LUX 211 - Shell Programming

Lesson 8: Chapter 14, AWK (a little more)


This lesson continues the discussion of the use of AWK. Objectives important to this lesson:

  1. Math operators
  2. Control structures
  3. Builtin variables
  4. Using BEGIN and END
  5. Running an awk program from a file
Chapter 14, continued

What else can we look into about awk?

We should revisit the structure of an awk program briefly. You should know that the command to run an awk program begins with awk (or gawk...) to invoke the awk interpreter. Without this command, the shell would not understand the program. The typical command continues with a pattern to match, a program to run with matches, and a file (or files) from which to get the data.

Not all programs are short. Long ones are typically saved in their own files. Most of a program is run against every match, but our text explains that programs can include two special sections that are run separately. The BEGIN section is run before any data lines are processed, and the END section is run after all of the data lines have been processed. The section between BEGIN and END does not have a name, but if it had one, that name would be MAIN. This is the section of code that is run for every data line. This gives you the opportunity to write three programs that can run consecutively.

Let's take a look at some of the math operators on page 625. Some will look unfamiliar:

  • **
    The double star operator is used with exponents in gawk. Whatever is on its left is raised to the power of whatever is on its right. This operator does not work in some other awk versions. Be aware that you can use the caret (^) operator instead. On page 628, the author gives us two examples of running some code in the BEGIN section of his program. It is too bad that the code he wrote could never produce the output printed in the text.
  • %
    The percent sign is the modulus operator. An illustration will help you understand it:
    27 % 5
    means put 5 into 27 as many times as it will go, then report the remainder, the part that is left over, which is 2 in this case. This is good for converting measurements and money. For instance, you can take a number then do a modulus operation on it with various values of currency to figure out how to make change.
  • ++ and --
    We have already seen the incrementation and decrementation operators. The definitions on that page are a little off. Remember that they can be used as prefix or postfix operators.
  • += -= *= /= %=
    Consider the first of these operators in an example: total+=25 means to add 25 to the current value of the variable called total, then assign the answer to that variable. Each of the operators of this type means to perform a similar process, just using the particular math process defined by its first character. You can have a variable or an expression on both sides of these operators, but you must have a variable on the left, since that is the operand that will be redefined by the operation.

There is a discussion of loops and other control structures on pages 627 through 628. Some of the characteristics of control structures in awk are the same as the ones you already know in the shell, but there are some awk differences:

  • In an if...then structure (or a loop), the conditional test goes inside parentheses, not square brackets.

+ + + +

▶ TASK REQUIREMENTS
1) In the AWK lesson, which operator can stand in for the double star operator in awk versions where ** does not work?
2) Write what comes next in the AWK lesson, picking up after its final sentence.

▶ COLLECTED DATA

+ + + +

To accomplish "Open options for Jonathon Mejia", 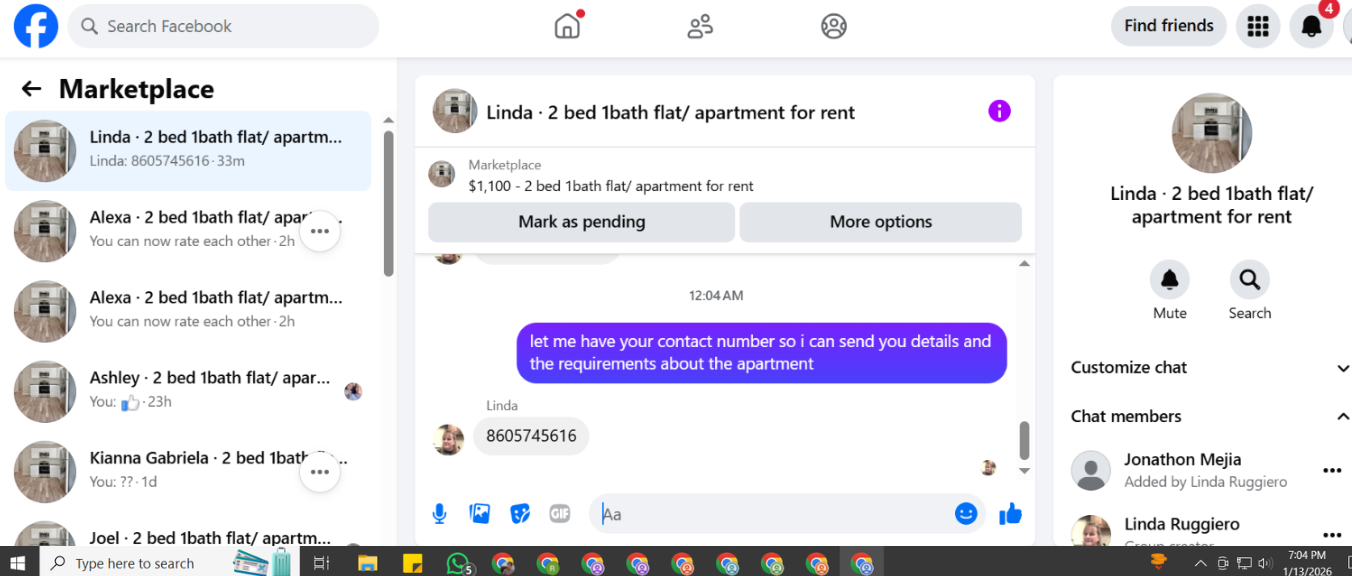I will tap(1331, 470).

+ + + +

▶ TASK RESPONSES
1) The caret (^) operator.

2)
  • Simple, one-line instructions in such structures do not need to be enclosed by curly braces. Curly braces are still needed for loops and instructions that have more than one command in their body.
  • The for loop control structure we discussed in class last time is the best way to use a for loop. Here is an example: for (x=1; x -le 10; x++). It places initialization, conditional testing, and incrementation in one location, making maintenance easier and more elegant.
  • When printing in awk, remember that $n arguments are positional variables that stand for fields in records, and that awk thinks every line of text is a record.

Last time I mentioned that awk has several builtin variables, which can be redefined, but they are more useful if you don't redefine them. Take a look at the builtin variable article at I was thinking about an exercise in which you would process each field separately, but do it in a loop. That should be no trouble at all if you use the NF variable, which knows the number of fields in the current record. This would allow the loop to customize its cutoff value for each record, while using the same code for every record. That should allow you to process any record/line in any file, regardless of the length of the next record being different from the last. This will also suggest to you that you should take this approach in programming: simple, effective, flexible, reusable code is better than something that has to be rewritten for every new collection of data.

We are in need of some more material about awk, so I have a gift for you. If you follow this link, you will find a pdf of a text about awk, made available by the I am also placing a copy of it in the items for this lesson on Blackboard. Awk is worth more than one chapter in a book, so here is a copy of a good book about it.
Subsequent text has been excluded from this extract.